Oil, from crude to fuels and chemicals

Monday, April 2, 2012

Petroleum - what we often think of as oil - powers a large sector of the world economy.  Crude oil, a naturally-occurring mix of substances produced by ancient life and transformed by time and geological forces, lies trapped beneath soil, rock, and the sea floor.  When captured and refined, the crude oil can be transformed into gasoline and diesel, but also into a wide variety of other fuels and chemicals.

In the U.S., crude oil is typically quantified in a 42-gallon unit known as the barrel.  While this bears some historic tie to actual barrels of oil, crude oil today is seldom packed in actual 42-gallon barrels, more typically being shipped in large seagoing oil tankers or pipelines.

At a refinery, each of the components of the crude oil mix is separated.  Some are converted from heavy, low-valued chemicals into lighter, higher-valued products like gasoline.  Processes like cracking, coking, and alkylation allow the production of more exotic petroleum derivatives.
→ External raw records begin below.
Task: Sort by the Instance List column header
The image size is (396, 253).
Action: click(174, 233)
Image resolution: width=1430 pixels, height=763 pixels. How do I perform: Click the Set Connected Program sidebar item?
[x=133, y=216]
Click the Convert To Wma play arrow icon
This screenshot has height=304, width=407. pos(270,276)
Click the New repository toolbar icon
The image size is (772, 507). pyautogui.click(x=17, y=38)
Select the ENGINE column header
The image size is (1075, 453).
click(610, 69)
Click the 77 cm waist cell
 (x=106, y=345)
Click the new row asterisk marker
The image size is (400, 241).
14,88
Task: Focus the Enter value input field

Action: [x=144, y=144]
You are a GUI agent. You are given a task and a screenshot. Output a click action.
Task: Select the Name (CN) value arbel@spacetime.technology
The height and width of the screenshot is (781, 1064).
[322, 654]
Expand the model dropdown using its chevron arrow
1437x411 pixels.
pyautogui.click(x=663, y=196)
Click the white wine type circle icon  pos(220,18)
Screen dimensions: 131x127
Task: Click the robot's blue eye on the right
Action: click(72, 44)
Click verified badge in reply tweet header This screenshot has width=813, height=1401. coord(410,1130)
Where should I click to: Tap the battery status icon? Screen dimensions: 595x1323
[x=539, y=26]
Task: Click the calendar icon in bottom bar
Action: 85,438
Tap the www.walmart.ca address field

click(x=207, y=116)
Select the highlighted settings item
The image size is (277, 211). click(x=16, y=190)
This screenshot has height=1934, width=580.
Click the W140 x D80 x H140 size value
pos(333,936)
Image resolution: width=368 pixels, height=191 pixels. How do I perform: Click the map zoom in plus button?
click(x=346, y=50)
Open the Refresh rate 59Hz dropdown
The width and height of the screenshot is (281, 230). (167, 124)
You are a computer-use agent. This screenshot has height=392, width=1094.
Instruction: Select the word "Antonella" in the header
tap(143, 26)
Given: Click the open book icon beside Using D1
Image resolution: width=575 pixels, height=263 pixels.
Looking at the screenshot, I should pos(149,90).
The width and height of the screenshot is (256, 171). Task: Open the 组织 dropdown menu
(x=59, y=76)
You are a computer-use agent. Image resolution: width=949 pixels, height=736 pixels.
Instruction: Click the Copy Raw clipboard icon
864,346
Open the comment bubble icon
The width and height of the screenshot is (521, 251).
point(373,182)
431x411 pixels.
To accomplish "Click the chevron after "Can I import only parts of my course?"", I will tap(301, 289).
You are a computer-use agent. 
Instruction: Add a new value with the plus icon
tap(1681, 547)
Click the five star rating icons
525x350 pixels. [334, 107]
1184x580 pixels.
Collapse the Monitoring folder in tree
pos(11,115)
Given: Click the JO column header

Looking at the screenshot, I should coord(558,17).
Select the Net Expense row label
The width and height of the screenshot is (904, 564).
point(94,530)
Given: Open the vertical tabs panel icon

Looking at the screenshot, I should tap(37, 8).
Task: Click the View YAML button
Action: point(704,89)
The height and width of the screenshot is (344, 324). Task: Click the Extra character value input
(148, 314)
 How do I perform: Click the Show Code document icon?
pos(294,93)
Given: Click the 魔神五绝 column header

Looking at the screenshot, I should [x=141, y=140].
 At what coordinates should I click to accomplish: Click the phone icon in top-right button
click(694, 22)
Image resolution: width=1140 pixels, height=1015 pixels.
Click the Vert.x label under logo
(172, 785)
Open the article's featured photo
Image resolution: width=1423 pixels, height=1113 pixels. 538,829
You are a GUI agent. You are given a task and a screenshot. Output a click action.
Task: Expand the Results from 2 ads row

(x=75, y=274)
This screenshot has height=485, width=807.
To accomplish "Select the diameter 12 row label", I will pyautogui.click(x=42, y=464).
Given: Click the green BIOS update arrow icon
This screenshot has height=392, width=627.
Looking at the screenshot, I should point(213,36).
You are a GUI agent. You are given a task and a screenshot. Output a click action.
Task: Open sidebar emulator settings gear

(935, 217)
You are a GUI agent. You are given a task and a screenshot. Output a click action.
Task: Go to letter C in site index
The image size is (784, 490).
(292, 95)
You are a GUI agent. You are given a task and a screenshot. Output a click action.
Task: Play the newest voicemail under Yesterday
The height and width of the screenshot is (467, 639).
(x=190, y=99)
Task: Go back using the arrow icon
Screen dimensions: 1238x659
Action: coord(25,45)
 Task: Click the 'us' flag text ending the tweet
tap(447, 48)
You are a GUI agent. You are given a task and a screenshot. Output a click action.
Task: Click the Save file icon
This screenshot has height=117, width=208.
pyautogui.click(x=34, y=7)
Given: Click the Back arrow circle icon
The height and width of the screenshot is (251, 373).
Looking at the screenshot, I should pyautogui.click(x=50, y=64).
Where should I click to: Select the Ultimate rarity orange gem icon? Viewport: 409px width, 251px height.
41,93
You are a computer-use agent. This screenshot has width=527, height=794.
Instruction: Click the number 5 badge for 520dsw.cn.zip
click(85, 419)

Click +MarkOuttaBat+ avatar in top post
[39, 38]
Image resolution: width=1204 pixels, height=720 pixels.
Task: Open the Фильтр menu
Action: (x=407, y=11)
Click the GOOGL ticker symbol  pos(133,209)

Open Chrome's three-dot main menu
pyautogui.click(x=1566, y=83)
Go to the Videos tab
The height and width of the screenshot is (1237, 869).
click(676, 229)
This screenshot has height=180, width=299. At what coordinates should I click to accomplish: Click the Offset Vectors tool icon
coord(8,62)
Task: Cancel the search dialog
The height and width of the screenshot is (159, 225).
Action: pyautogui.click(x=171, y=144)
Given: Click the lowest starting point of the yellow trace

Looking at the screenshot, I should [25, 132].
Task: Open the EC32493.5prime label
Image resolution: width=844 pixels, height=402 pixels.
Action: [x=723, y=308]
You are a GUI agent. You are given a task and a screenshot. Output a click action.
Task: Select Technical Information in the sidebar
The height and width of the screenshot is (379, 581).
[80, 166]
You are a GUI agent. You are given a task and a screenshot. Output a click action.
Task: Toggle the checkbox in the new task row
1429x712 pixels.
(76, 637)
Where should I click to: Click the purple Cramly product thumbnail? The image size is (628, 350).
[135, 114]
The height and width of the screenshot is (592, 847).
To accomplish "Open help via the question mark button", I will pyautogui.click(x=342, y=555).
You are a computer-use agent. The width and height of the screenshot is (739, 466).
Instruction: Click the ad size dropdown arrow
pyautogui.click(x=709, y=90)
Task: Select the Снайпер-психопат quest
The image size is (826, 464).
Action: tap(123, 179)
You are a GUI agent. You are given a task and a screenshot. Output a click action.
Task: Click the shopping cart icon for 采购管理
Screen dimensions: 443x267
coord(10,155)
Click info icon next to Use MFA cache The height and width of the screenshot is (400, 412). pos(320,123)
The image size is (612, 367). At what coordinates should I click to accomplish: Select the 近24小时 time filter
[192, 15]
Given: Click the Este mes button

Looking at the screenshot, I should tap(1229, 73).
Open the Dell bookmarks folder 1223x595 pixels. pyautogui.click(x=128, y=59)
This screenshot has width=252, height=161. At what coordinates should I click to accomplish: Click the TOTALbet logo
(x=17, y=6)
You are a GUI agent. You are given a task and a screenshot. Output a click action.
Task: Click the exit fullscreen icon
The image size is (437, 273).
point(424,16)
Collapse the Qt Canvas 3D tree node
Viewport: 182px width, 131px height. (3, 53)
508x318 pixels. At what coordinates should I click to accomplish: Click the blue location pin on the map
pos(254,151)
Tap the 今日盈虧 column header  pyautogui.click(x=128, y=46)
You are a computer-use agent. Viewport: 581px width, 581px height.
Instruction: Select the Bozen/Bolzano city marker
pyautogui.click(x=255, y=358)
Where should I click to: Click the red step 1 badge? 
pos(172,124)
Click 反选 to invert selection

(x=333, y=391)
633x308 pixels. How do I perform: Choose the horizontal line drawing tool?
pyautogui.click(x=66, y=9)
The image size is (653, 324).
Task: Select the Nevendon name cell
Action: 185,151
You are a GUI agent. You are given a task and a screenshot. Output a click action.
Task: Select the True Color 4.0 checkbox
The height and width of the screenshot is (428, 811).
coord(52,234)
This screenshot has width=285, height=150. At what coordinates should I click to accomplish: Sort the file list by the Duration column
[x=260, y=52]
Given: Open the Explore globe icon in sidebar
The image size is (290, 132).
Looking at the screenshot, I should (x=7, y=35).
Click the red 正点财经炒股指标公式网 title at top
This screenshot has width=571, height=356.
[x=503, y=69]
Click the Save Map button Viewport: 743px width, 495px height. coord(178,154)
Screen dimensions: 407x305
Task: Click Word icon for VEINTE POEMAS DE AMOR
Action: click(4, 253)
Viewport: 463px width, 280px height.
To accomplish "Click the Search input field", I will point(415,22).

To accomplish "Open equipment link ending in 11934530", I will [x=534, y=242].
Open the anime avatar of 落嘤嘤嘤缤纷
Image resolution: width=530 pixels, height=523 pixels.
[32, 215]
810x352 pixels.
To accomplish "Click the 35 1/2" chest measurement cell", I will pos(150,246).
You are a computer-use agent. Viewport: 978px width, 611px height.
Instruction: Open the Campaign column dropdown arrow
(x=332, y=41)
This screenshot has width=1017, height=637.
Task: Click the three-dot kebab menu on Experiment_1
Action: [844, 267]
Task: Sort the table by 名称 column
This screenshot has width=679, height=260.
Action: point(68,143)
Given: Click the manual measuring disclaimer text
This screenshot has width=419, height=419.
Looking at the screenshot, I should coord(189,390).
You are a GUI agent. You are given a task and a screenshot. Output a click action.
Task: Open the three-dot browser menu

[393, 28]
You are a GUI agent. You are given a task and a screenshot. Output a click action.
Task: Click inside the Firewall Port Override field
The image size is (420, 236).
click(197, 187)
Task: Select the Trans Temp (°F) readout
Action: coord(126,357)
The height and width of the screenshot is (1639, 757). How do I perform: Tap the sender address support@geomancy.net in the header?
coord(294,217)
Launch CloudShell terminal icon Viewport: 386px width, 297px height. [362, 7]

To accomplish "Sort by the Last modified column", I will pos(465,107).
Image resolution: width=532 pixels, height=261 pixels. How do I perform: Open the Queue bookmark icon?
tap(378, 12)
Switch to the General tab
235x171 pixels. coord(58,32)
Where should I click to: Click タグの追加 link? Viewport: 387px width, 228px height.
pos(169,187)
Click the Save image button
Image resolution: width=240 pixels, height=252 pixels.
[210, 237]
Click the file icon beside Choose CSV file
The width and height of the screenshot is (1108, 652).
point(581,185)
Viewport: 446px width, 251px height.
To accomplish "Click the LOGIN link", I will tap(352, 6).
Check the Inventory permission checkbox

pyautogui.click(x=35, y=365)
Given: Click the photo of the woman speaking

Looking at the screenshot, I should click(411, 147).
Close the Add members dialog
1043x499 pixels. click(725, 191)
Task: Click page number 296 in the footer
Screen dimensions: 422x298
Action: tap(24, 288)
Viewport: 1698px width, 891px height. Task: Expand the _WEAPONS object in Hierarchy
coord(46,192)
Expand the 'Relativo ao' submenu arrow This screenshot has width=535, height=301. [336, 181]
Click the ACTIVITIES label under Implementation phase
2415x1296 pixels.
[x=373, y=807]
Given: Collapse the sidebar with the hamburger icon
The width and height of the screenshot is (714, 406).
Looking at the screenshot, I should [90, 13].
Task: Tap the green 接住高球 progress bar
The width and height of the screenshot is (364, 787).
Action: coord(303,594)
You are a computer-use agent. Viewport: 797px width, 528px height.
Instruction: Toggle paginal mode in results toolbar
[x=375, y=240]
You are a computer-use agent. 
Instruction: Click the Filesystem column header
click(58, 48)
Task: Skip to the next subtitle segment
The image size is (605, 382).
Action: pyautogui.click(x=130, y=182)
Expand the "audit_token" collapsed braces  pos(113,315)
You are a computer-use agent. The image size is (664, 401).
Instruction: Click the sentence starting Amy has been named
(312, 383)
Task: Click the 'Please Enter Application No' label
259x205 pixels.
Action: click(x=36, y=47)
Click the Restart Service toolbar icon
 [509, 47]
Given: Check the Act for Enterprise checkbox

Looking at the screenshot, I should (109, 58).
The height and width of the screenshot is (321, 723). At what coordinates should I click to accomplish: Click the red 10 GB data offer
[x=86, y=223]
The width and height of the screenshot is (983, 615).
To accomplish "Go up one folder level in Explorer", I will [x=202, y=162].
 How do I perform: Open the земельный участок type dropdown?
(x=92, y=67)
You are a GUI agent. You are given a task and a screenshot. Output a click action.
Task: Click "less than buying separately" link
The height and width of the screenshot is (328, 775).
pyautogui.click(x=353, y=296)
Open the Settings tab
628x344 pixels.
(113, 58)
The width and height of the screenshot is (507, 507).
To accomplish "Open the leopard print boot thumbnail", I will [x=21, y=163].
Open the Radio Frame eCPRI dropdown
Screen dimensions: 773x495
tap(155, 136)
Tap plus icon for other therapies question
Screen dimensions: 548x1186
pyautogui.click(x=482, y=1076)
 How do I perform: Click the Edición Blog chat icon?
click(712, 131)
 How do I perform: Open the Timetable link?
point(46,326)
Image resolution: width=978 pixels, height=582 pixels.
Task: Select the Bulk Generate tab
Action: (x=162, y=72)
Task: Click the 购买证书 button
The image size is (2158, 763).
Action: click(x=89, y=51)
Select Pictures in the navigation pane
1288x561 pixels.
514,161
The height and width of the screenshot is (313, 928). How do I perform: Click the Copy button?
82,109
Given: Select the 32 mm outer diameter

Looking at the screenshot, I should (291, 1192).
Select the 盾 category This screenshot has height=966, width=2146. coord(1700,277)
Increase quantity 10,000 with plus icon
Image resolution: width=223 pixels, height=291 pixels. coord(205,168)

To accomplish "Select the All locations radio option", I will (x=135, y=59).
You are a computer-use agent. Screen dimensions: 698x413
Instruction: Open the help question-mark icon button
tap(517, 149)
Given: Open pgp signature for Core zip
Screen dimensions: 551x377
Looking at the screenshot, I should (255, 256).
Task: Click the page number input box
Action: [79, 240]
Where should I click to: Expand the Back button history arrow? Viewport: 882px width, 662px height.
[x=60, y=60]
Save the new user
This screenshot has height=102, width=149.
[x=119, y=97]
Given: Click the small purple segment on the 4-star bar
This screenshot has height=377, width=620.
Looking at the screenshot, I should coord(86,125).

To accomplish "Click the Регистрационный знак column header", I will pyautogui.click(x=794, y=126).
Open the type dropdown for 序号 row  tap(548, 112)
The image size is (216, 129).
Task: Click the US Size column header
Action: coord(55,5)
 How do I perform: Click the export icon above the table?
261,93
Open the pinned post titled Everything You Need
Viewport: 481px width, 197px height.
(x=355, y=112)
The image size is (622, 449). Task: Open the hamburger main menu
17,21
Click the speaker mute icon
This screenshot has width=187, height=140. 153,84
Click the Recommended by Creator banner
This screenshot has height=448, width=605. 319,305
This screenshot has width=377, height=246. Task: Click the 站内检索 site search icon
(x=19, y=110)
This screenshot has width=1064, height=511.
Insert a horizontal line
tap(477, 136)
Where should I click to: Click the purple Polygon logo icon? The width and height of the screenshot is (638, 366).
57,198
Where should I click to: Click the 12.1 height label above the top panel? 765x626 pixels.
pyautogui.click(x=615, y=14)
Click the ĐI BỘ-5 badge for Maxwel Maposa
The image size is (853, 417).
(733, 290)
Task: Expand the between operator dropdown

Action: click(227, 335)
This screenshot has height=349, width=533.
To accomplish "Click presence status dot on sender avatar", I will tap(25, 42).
From 42 gallons of crude oils, refineries can produce about 45 gallons of refined petroleum products. Typically, these might include:
  • 19 gallons of gasoline
  • 10 gallons of diesel
  • 4 gallons of jet fuel
  • 2 gallons of liquefied petroleum gases (propane, butane, etc.)
  • 1 gallon of other distillates (heating oil)
  • 2 gallons of residual fuel oil
  • 7 gallons of other products

Most of this increase in total product volume comes as different fractions of the petroleum mix are distilled and transformed; the U.S. Energy Information Administration has described the increased volume after refining as "similar to what happens to popcorn, which gets bigger after it's popped".

Because each source of crude oil contains a different mix of hydrocarbons and other chemicals, the refining process yields different mixes of products for each type of crude. The demand for these products drives oil producers' decisions about where to drill and produce oil.